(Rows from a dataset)
═══

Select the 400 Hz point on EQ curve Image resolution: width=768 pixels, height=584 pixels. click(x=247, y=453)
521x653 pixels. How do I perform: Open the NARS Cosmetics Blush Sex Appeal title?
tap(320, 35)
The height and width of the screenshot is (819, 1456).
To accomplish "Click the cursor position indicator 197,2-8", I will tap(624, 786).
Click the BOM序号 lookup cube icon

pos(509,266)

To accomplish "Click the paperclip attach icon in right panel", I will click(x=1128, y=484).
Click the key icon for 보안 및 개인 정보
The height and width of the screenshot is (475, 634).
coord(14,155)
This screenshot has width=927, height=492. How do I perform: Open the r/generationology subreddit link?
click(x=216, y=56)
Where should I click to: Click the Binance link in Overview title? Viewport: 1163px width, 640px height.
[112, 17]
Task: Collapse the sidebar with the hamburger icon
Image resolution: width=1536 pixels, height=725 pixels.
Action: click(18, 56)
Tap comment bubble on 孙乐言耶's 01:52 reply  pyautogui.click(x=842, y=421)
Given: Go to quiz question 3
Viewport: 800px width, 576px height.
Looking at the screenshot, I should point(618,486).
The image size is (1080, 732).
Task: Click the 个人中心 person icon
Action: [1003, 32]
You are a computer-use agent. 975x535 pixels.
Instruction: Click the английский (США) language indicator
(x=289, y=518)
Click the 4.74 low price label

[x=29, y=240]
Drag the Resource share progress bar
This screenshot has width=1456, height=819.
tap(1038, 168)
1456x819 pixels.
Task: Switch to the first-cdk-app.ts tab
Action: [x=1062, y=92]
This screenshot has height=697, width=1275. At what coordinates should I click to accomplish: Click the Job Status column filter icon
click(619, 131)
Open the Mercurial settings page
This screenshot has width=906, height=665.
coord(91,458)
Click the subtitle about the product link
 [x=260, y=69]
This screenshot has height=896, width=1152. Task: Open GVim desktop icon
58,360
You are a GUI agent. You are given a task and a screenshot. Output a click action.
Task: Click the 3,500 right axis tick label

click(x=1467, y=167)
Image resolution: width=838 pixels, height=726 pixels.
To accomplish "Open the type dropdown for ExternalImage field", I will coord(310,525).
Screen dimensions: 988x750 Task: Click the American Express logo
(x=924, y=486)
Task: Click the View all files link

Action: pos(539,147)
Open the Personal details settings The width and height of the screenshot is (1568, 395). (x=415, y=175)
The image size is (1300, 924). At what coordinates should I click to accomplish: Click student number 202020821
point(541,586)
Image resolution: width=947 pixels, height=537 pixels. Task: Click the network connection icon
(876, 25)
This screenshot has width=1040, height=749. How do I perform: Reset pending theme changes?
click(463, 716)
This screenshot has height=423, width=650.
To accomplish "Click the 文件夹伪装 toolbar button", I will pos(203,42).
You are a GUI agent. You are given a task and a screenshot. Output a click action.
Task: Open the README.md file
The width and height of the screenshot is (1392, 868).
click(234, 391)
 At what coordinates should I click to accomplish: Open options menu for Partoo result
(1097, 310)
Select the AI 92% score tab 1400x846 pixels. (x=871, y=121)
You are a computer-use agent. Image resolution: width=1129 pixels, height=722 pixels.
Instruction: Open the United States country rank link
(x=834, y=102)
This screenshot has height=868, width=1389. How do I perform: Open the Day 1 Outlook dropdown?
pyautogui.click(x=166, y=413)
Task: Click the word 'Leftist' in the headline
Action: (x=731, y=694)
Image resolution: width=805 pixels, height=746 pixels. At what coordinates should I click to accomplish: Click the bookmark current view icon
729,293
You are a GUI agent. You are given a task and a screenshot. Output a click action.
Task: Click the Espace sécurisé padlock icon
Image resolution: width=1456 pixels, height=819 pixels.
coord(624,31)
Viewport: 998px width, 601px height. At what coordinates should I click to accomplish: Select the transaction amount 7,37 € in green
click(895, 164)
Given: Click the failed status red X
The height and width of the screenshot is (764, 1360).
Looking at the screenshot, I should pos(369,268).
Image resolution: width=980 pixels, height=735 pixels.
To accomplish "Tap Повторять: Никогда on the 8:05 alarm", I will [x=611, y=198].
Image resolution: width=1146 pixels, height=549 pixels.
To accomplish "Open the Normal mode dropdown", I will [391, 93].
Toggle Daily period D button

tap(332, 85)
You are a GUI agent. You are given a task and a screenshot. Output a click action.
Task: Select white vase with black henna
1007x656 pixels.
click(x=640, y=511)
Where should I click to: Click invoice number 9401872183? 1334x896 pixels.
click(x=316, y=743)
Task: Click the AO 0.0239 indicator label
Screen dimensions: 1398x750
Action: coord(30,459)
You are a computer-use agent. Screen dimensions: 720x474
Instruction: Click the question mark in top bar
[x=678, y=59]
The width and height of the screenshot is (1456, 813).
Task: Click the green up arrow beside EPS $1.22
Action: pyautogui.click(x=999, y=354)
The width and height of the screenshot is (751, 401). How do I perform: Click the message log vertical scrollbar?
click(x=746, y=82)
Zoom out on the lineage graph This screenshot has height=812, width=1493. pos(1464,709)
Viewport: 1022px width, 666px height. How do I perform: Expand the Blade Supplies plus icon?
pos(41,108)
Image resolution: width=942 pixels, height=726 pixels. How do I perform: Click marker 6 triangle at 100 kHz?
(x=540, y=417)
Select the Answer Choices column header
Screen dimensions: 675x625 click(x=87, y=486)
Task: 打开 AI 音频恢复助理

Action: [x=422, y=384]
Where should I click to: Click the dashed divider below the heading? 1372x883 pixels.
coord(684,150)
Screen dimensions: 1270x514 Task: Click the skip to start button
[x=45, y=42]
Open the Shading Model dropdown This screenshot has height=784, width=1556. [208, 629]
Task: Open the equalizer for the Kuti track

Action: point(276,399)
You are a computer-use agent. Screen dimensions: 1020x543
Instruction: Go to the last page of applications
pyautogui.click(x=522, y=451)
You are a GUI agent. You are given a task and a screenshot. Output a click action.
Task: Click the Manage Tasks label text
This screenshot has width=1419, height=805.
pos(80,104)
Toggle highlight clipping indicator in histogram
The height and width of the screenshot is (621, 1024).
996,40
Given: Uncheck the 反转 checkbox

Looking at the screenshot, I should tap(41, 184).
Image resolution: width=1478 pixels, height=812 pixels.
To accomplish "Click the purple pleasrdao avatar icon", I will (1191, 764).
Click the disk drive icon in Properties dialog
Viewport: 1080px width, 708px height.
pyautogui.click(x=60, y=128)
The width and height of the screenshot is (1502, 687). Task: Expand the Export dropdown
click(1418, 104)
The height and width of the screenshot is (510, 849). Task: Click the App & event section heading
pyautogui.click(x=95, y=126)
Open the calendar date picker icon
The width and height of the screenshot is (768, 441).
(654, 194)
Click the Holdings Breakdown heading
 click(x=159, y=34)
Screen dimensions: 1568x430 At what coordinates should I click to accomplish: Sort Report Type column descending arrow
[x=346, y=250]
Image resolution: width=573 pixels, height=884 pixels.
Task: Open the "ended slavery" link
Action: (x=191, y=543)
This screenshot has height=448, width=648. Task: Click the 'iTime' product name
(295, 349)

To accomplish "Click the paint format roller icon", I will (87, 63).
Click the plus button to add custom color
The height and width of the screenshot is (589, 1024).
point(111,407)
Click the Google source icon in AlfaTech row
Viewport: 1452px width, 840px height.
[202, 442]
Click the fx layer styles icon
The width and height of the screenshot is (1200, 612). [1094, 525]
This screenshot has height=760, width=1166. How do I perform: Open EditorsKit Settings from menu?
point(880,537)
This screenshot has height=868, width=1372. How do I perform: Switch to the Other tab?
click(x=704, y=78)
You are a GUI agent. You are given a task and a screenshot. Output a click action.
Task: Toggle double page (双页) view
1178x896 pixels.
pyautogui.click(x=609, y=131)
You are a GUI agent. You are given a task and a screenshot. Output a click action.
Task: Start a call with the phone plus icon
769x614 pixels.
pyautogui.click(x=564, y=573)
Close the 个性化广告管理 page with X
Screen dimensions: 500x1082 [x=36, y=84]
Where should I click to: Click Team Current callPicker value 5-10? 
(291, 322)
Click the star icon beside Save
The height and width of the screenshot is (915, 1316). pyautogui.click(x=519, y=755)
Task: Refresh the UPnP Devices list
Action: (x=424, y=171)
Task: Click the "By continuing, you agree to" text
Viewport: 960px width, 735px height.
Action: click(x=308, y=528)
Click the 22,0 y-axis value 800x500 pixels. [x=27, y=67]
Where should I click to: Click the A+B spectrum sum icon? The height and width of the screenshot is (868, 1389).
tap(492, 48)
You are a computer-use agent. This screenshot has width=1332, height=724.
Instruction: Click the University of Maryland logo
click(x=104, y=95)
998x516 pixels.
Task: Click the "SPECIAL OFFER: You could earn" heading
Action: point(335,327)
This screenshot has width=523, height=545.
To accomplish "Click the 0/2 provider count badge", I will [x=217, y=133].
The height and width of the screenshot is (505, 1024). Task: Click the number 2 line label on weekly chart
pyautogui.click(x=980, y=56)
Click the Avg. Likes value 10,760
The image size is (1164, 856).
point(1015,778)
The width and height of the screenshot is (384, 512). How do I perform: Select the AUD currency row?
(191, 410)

═══

* [Task directions]: Rewrite everything from the start of the items above down through the line that contains "pos(509,266)", keeping every line, including the requests. Shift each coordinate in the answers by adding 106 to it.

* [The completed task]:
Select the 400 Hz point on EQ curve Image resolution: width=768 pixels, height=584 pixels. click(x=353, y=559)
521x653 pixels. How do I perform: Open the NARS Cosmetics Blush Sex Appeal title?
tap(426, 141)
The height and width of the screenshot is (819, 1456).
To accomplish "Click the cursor position indicator 197,2-8", I will tap(730, 892).
Click the BOM序号 lookup cube icon

pos(615,372)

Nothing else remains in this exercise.